Repeated transactions
A further enhancement is to use a series of repeated transactions. This is called FairPay ("Fair PWYW"). This shifts the scope from a single digital content transaction to an ongoing relationship over a series of transactions.[33] It builds on the benefits of ex post PWYW pricing (setting the price after consumption, when product's value is known) and adds a feedback process for tracking individual buyers' reputations for paying fairly, as assessed by the seller. It then uses the fairness reputation data to let the seller determine what further offers to extend to that particular buyer.

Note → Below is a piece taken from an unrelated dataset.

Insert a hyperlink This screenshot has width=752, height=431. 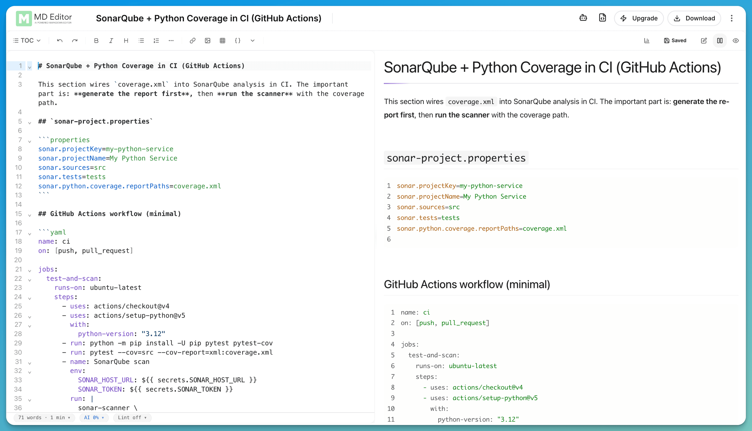(x=193, y=41)
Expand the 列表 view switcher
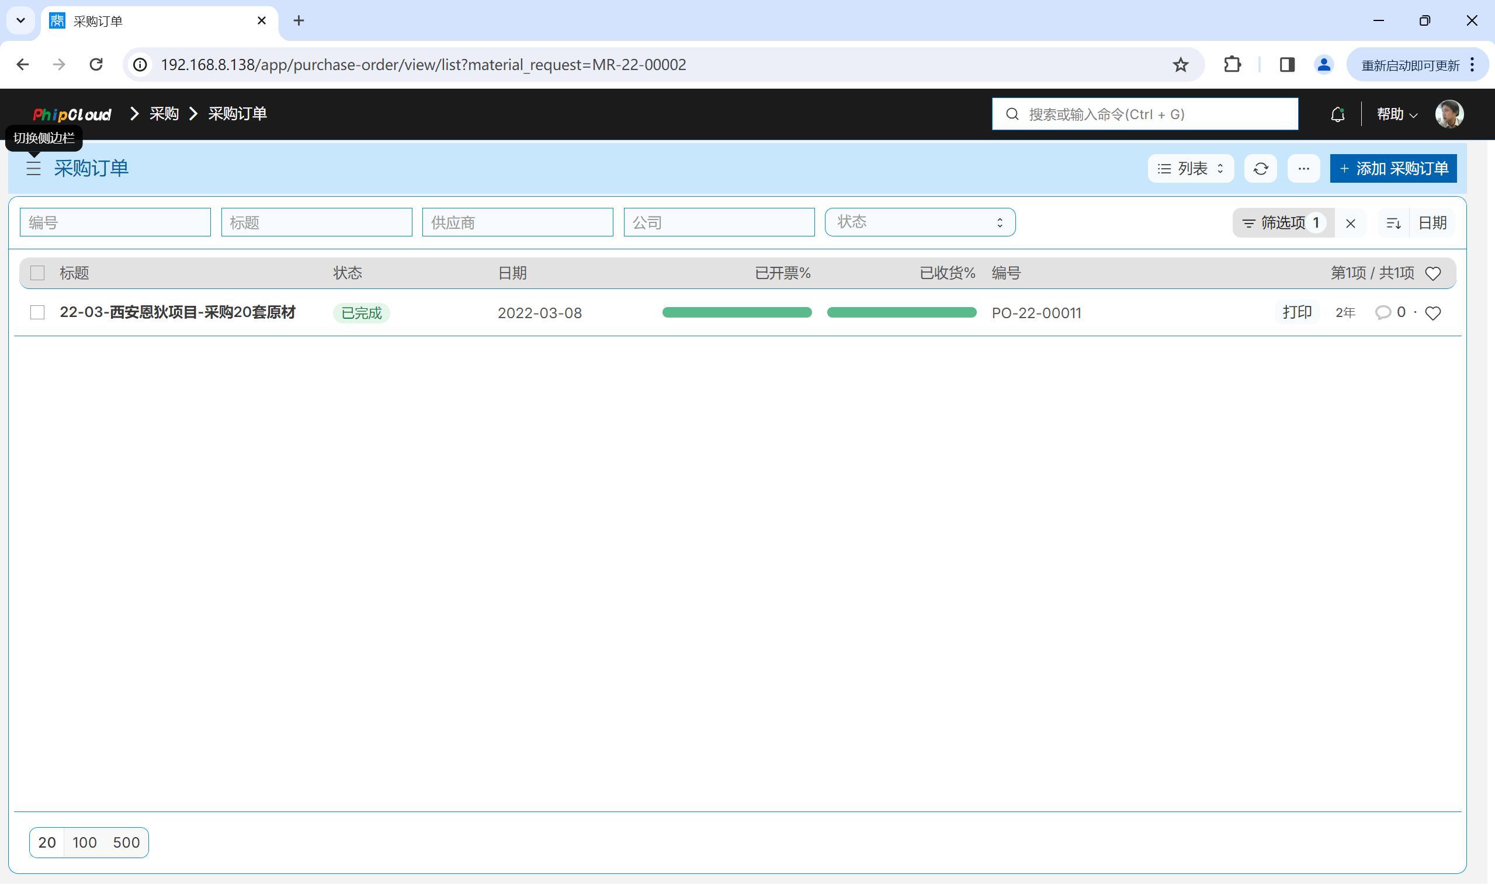Image resolution: width=1495 pixels, height=885 pixels. click(1191, 169)
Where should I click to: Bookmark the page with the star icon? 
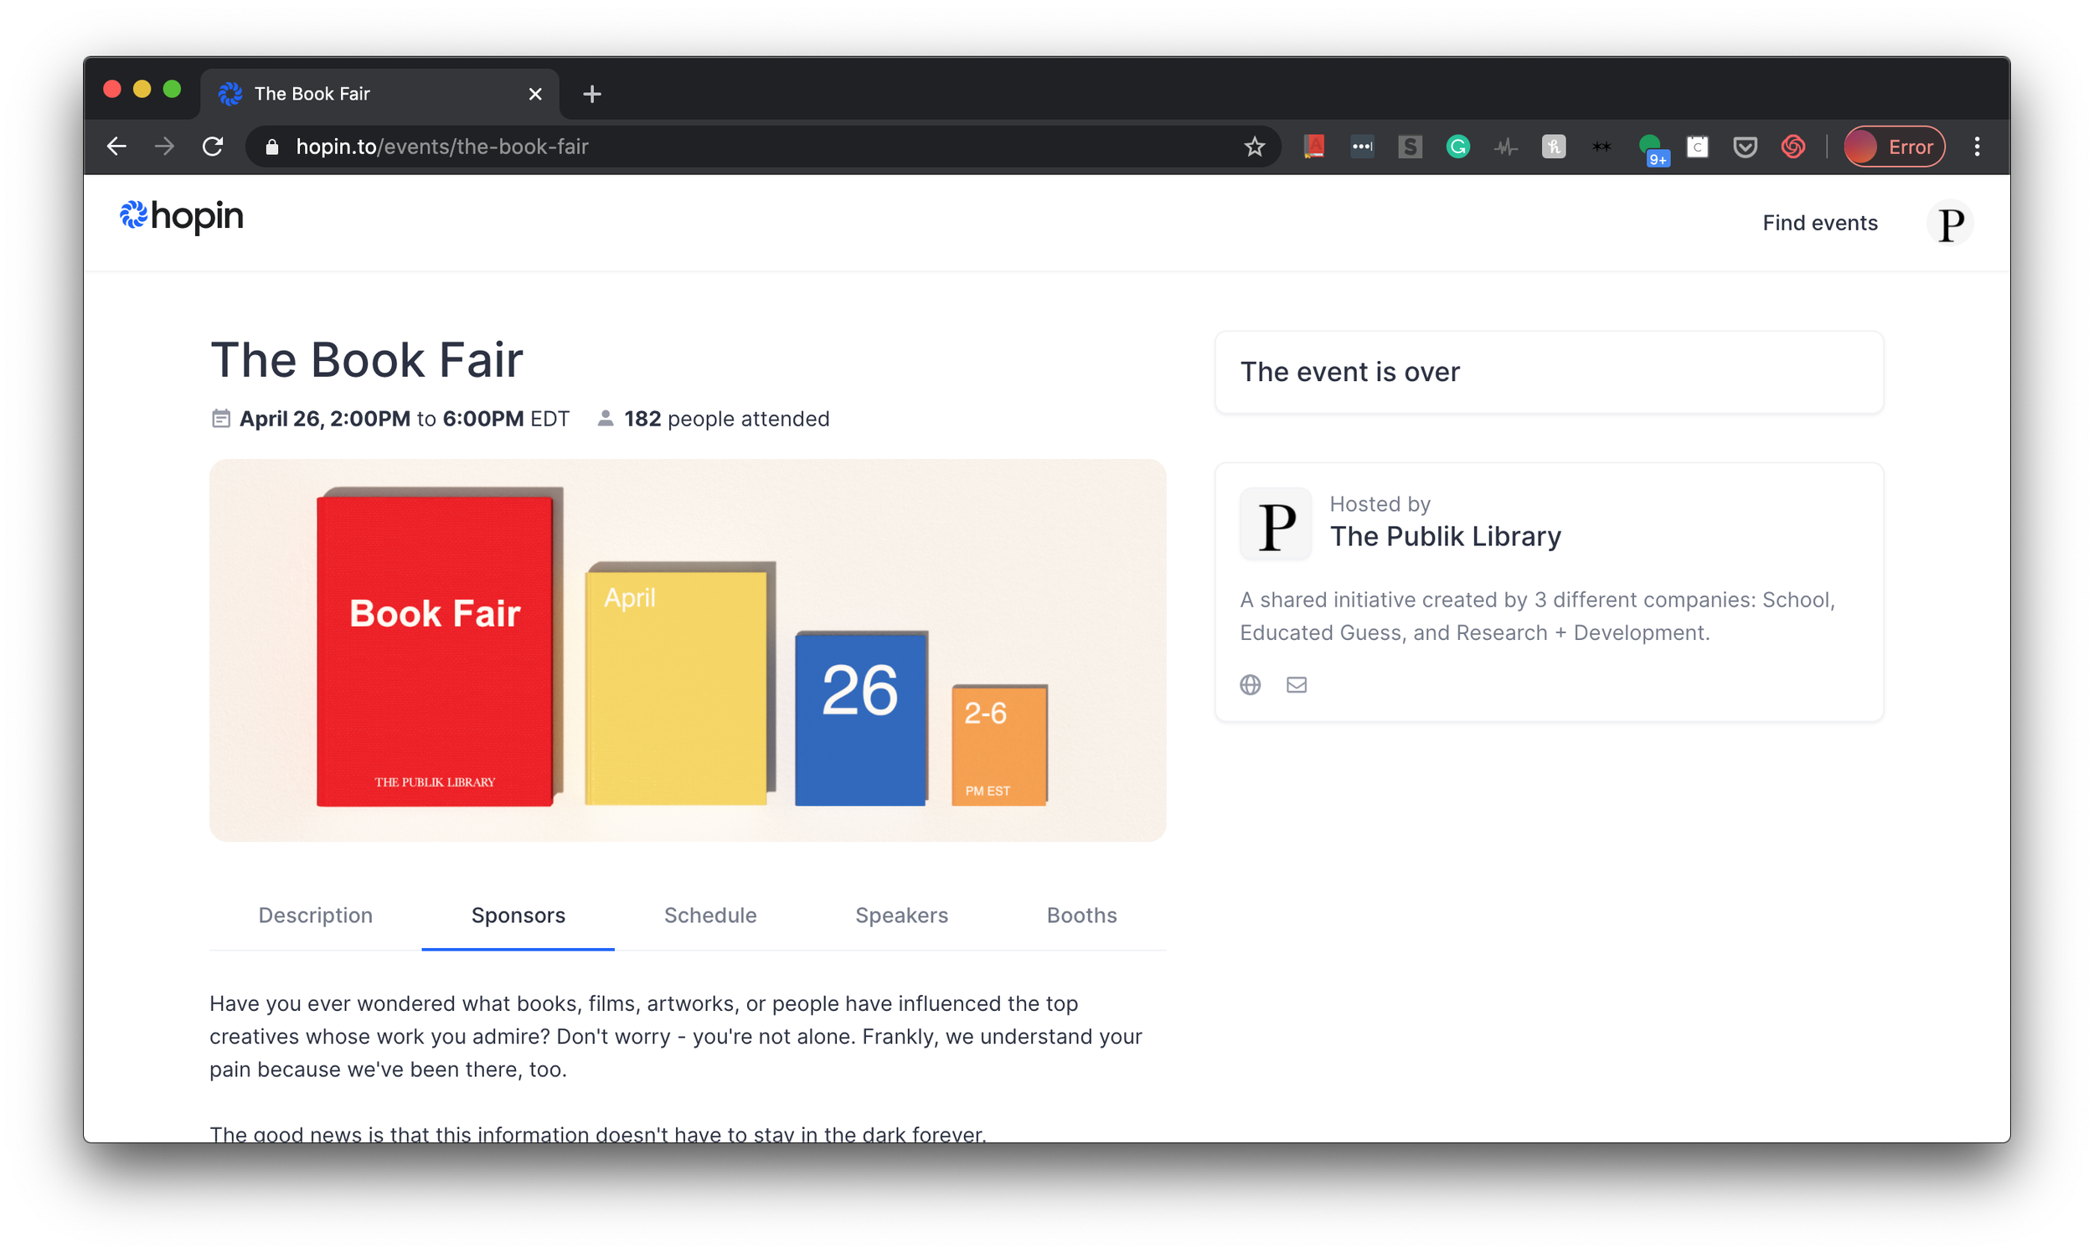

It seeks to incentivize fair pricing by buyers (to maintain a good reputation, and thus be eligible for future offers), and to enable sellers to limit their risk on each transaction in accord with the buyer's reputation.[34] The Fair PWYW architecture and how it builds on modern digital content pricing strategy has been outlined on the Harvard Business Review Blog.[33] Fair PWYW integrates PWYW into a feedback/control cycle which tries to create value for both the buyer and seller. It attempts to reflect the customer's dynamic perceptions of value and real willingness to pay - this enables it to optimize co-creation of customer value over the course of the buyer and seller's relationship.[35]